Nairobi Workshop-Towards a framework for community-based participatory research in informal settlements: A pilot in Mathare

by Stephen Nyagaya and Ann Njuguna

From 12th June to 14th June 2023, Nuvoni Centre for Innovation Research recently held a groundbreaking three-day workshop in Nairobi on community-based participatory research (CBPR) in informal settlements. The co-creation workshop was part of the participatory research methodology of our ongoing CoRe Impact (Community-Research-Impact) project. The three-day workshop aimed to develop a framework that would revolutionize research practices in such challenging contexts. 

Day 1: Introduction to the workshop and Mathare field visit

Dr. Elsie Onsongo introducing concept of participatory research. Photo by Know Your City TV (KYCTV)


Day 1 of the workshop began with Dr Elsie’s welcome and opening remarks to the participants. Her introductory remarks highlighted the importance of collaborative research in informal settlements and set the tone for the workshop’s objectives. The main objectives of the workshop included:  

  1. To explore the co-creation of a community research repository for past and present research on Mathare, and  
  2. To deliberate on community-based participatory research ethics as mechanisms for counteracting research waste.

### RECORDS SUPPLIED
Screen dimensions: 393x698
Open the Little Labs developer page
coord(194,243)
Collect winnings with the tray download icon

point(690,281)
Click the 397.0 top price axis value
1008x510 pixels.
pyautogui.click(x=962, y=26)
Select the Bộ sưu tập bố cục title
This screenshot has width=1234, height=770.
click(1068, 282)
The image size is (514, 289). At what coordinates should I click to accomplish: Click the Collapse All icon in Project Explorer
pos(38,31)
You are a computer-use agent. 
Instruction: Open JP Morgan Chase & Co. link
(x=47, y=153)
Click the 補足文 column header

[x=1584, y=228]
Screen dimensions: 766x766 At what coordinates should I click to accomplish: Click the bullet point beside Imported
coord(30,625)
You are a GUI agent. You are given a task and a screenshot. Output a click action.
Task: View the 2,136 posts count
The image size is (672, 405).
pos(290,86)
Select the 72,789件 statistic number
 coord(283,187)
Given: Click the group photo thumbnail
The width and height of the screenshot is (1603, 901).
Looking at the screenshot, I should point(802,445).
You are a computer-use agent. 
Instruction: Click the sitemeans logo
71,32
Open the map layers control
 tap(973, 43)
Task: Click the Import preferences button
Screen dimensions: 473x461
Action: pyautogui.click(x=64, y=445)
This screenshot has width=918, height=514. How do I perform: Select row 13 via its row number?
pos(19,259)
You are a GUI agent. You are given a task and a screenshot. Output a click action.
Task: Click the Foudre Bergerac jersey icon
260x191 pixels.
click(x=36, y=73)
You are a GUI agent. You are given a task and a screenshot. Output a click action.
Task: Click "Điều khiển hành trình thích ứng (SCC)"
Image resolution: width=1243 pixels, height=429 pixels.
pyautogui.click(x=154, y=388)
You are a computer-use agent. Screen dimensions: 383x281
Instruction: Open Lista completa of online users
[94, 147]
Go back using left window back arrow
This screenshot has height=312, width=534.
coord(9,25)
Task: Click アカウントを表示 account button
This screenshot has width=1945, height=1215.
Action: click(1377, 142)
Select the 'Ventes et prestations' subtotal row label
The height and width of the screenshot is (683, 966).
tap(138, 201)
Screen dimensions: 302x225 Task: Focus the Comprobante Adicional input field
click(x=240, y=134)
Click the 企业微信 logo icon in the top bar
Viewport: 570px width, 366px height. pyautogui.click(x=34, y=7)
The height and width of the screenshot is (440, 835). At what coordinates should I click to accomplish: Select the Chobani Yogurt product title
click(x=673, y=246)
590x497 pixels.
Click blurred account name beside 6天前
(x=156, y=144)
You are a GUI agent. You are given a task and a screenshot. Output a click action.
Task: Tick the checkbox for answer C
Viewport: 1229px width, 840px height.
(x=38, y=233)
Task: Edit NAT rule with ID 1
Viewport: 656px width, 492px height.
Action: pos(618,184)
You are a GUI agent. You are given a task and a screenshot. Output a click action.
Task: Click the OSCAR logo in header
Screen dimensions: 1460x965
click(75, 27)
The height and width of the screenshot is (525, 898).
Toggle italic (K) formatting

### THE EXERCISE
In the Nairobi workshop report, what was the ongoing project whose participatory research methodology included the co-creation workshop?

### REPLY
The CoRe Impact (Community-Research-Impact) project.